● Material for this task
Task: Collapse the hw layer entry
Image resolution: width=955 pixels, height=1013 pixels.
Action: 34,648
---
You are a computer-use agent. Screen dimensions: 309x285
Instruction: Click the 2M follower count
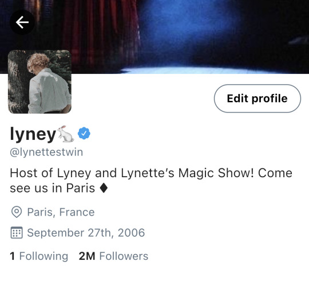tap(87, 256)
---
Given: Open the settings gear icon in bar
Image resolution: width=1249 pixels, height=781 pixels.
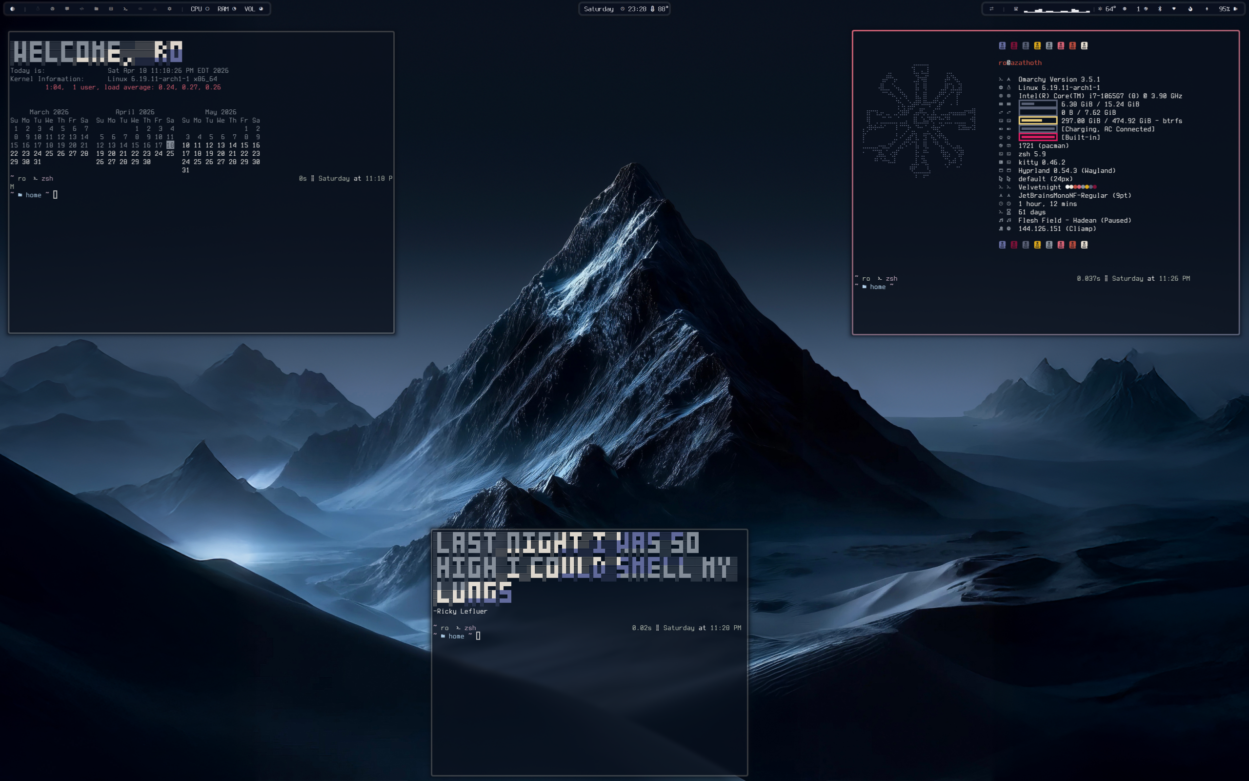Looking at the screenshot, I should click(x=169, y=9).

● Challenge
Rewrite the lines between the one holding "Task: Collapse the hw layer entry" and the one holding "Action: 34,648", inclusive, switching "Collapse" to "Expand" and leaving everything else unchanged.

● Correct response
Task: Expand the hw layer entry
Image resolution: width=955 pixels, height=1013 pixels.
Action: 34,648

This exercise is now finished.